▶ _Work instructions_:
When a line of the records below contains the string "agent", copy that whole line.
##### Input records
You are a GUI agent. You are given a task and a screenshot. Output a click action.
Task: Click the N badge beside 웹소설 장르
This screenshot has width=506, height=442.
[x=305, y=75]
##########
##### Input records
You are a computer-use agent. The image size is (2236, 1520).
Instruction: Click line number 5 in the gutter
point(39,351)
##########
▶ _The answer_:
You are a GUI agent. You are given a task and a screenshot. Output a click action.
You are a computer-use agent. The image size is (2236, 1520).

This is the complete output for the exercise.